AMEC’s telescope looks back in time

AMEC is nearing completion of the Atacama Cosmology Telescope , which will look back in time to study how the universe has evolved since the ‘Big Bang’.


Project management and engineering company AMEC is nearing completion of the Atacama Cosmology Telescope (ACT), which will look back in time to study how the universe has evolved since the ‘Big Bang’.



Testing of the telescope will take place throughout May in Canada. Once successfully completed, ACT will be shipped to the Atacama Desert region in Chile.



Designed to scan a patch of sky millions of times, ACT will detect faint microwaves and then provide a series of images that will be used to show how the structure of the universe has evolved. As more distant microwaves are detected, researchers are able to, in effect, look back in time.



Dr. Mark Devlin, Professor of Physics and Astronomy at the University of Pennsylvania, is leading the testing. “Our goal is to look at microwaves in finer resolution and greater sensitivity than has ever been done before,” said Devlin. “This will help determine new things about the universe. Foremost, we will directly test models of the very early stages of the birth and evolution of the universe. We will observe how clusters of galaxies evolved over time. This telescope is the first of this size and is designed specifically to make these measurements.”



ACT’s 6.4 metre reflector makes it one of the world’s largest millimetre-wave telescopes.



ACT will be sited in Atacama Desert’s Cerro Toco mountains at an altitude of 5,200 metres. The region’s high winds and extreme temperature swings presented unique design challenges. A massive bowl-shaped shield will protect the telescope.
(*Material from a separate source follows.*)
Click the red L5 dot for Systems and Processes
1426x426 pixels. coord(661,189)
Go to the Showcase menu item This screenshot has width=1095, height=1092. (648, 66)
The entire structure is 12.2 metres high.



“This telescope has a very scientific requirement,” said AMEC’s David Halliday, Vice President Special Projects. “Within two years of the telescope’s operation, scientists should have sufficient data to identify and study some of the most massive structures in the universe giving them greater insight into the ‘Big Bang’ theory. It’s an extremely important piece of equipment and we are thrilled to be part of the team developing it.”



AMEC has also begun working on the design for the world’s largest telescope, the Thirty-Metre Telescope. With the mirror the size of an American football field, it will be housed in a stadium-sized observatory. The project, scheduled for completion in 2015, will provide astronomers with clearer views than any other ground-based optical telescope.